# What is needed
Using the records below, copy every line that holds the string "Cartago".

# Dataset extract
+===+
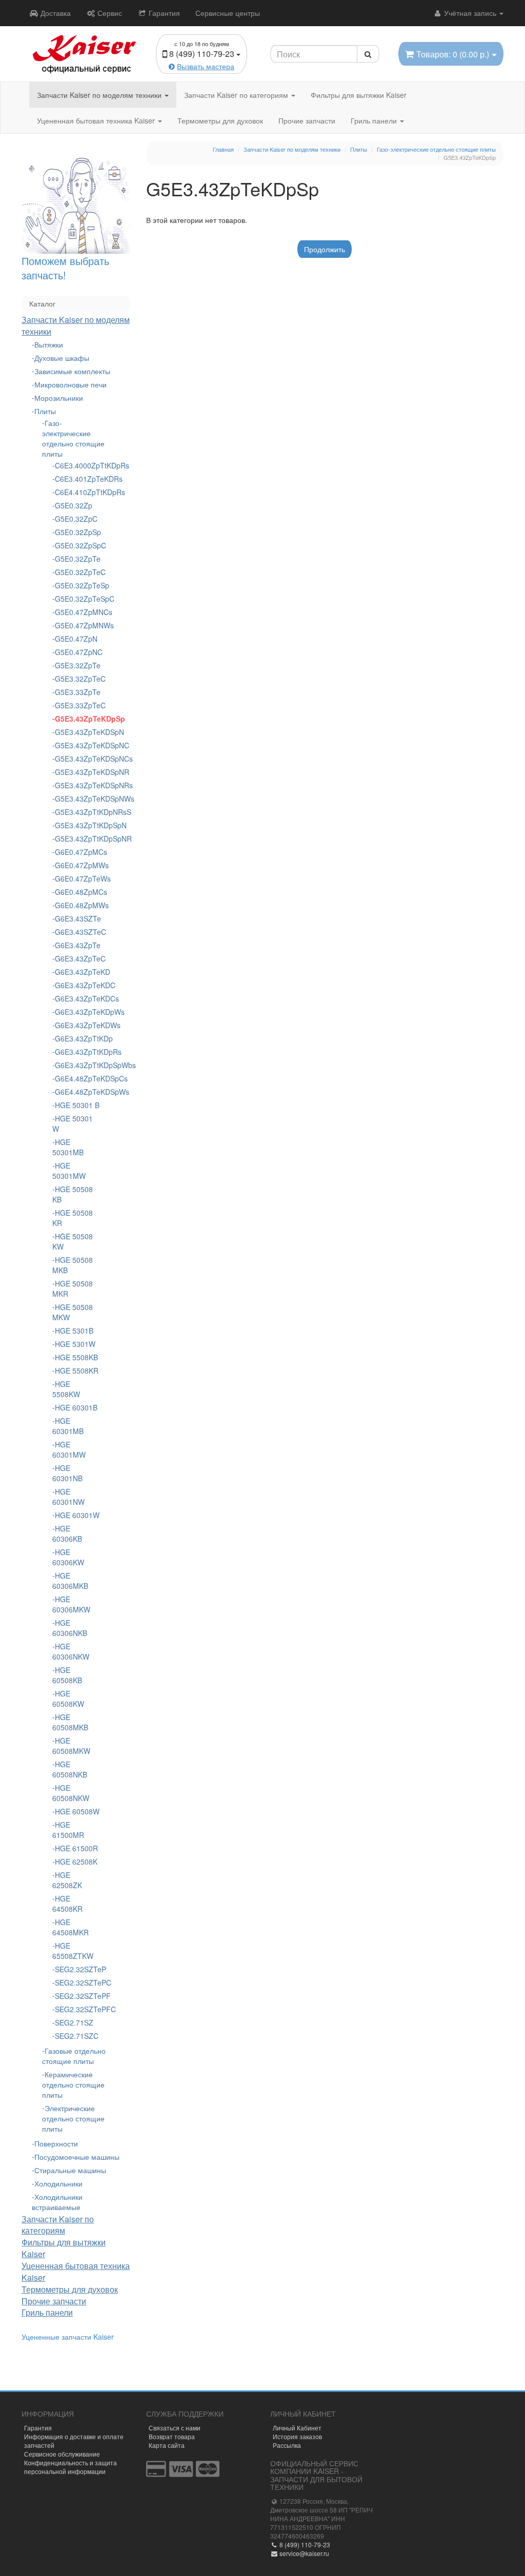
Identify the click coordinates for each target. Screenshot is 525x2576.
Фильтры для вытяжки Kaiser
+===+
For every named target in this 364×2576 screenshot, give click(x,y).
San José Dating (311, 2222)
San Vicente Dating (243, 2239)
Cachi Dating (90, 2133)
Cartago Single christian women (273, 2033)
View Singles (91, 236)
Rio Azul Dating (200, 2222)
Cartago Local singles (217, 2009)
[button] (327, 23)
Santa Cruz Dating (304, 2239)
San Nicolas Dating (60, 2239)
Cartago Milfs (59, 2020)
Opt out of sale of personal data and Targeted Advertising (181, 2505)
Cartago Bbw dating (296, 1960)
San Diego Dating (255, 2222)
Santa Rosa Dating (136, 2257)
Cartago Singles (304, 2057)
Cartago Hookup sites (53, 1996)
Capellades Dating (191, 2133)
+===+
# Output below
Cartago Single christian women (273, 2033)
Cartago Local singles (217, 2009)
Cartago Milfs (59, 2020)
Cartago Bbw dating (296, 1960)
Cartago Singles (304, 2057)
Cartago Hookup sites (53, 1996)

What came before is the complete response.